Problems in the Cat House

April 16, 2016

The most common behavioral issue reported by cat owners is...........inappropriate urination.


And the solution to the problem is as unique as your cat.


So why does your cat eliminate outside the box?

There can be a number of reasons - including medical conditions, aversion to the litter box, or a location preference.


Medical Problems

There are multiple medical conditions that will interfere with a cat's normal bathroom behavior - which can cause litter box issues. Inflammation of the urinary tract can make it painful to urinate and increase the frequency and/or urgency of urination. Digestive tract problems can make it painful for defecation or decrease your cat's control over defecation. Other possible medical issues include kidney or thyroid diseases, and diabetes mellitus. Age-related diseases that interfere with your cat's mobility or cognitive functions can make getting to the litter box in time more difficult for your cat.


Site Preferences

While your cat may dislike something about his litter box, it could also be the location. Your cat may have a preference for a particular type of surface or location. Cats that prefer certain surfaces and/or locations generally stick with that choice. For example: a cat the frequently uses soft surfaces such as clothing will likely not use a tile floor (or even a litter box placed on a tile floor). Cats that prefer an alternative location often have an aversion to the current litter box location. Just like other litter box aversions, you pet may still use the litter box, although inconsistently.

Litter Box Aversions
House soiling can also be due to an aversion to the litter box. Aversions to the litter box can be due to the litter box itself, the litter, the location of the box - or even all three! If your cat has an aversion to the litter box, she will likely eliminate on a variety of surfaces. You may find that your cat uses either soft bedding, carpets, clothing, etc or hard surfaces (tile, bathtubs, etc). Depending on why you cat wants to avoid the litter box and how badly, you cat may continue to use the box but only inconsistently.

Urine Spraying

When cats rub against objects (and people) they are depositing their scent and claiming "territory." Another equally normal (but far less pleasant) marking behavior is urine spraying, the deposition of a small amount of urine to make his/her territory. Spraying is used to announce his presence, establish/maintain territory, or advertise that he (or she) is ready to mate. Generally when cats spray, it is on a vertical surface like a wall. When spraying, your cat will generally stand, lift their tail and quiver, then spray a small amount of urine onto several locations. It is difficult to determine if you cat is spraying or having inappropriate elimination issues unless you catch your cat in the act. If your cat is spraying, your cat will not squat and may even lift a leg, similar to a dog. If your cat is inappropriately urinating, he/she will squat down to pee.
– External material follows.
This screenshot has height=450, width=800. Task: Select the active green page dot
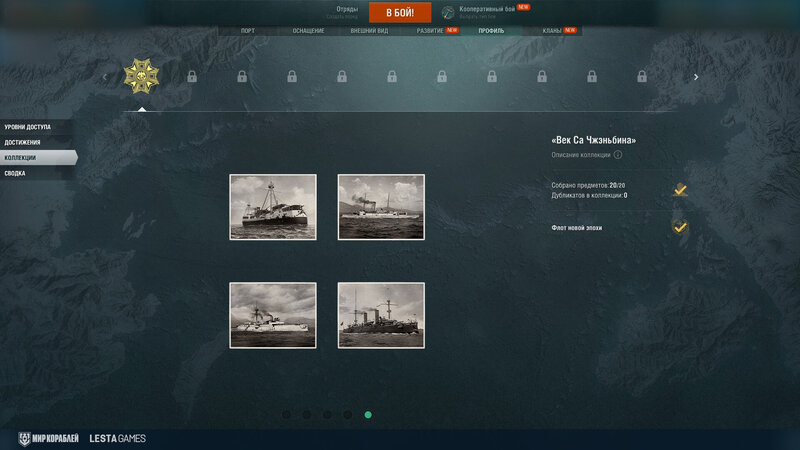click(x=368, y=415)
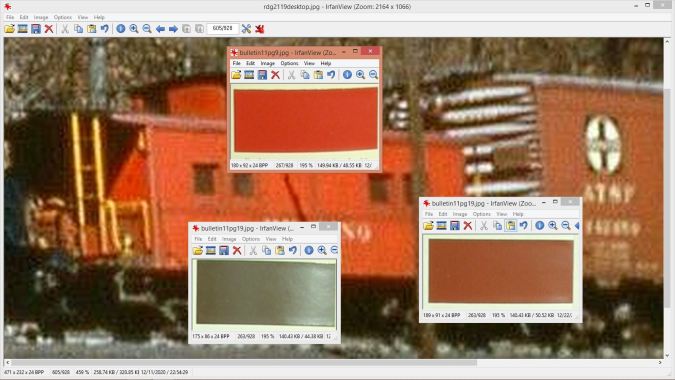The width and height of the screenshot is (675, 380).
Task: Click the brown color sample image
Action: 501,271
While it is very common that unneutered males spray, both males and females spray to mark their territory. Cats may spray out of frustration (diet change, insufficient playtime, new furniture) or if they perceive a threat to their territory (new cat in the house or outside - even if your cat is inside only).

What can you do?

Address the problem ASAP - the longer the behavior persists, the more likely it will become a lasting habit. If you have multiple cats, you may need to separate the cats to determine which one is having issues.  You also need to determine if the urine puddles are a result of inappropriate urination or spraying behaviors.


Once these answers are found, take your cat to your veterinarian for a comprehensive physical examination and appropriate diagnostic testings to determine if there are underlying medical problems. Because cats are masters at hiding illness, many times, your cat may not act sick and yet have an underlying medical condition.

Identify the Non-Medical Cause
If medical conditions have been ruled out by your veterinarian, the hard detective work must begin.


Do you have enough litter boxes and are the spread out enough? Are the litter boxes big enough? Is your box clean? Have you recently changed litter types? Does your cat prefer a certain location or a box without a cover?


You may need to add more litter boxes or relocate them to a more preferred spot. Young kittens and older cats need boxes with lower sides to make it easier for them to get into the box. While humans prefer covered boxes to help with sights and smells, most cats like open boxes so nothing can sneak up on them. Always provide as many litter boxes as there are cats in the house with at least one extra box. This decreases the competition to the boxes and therefore can decrease the stress.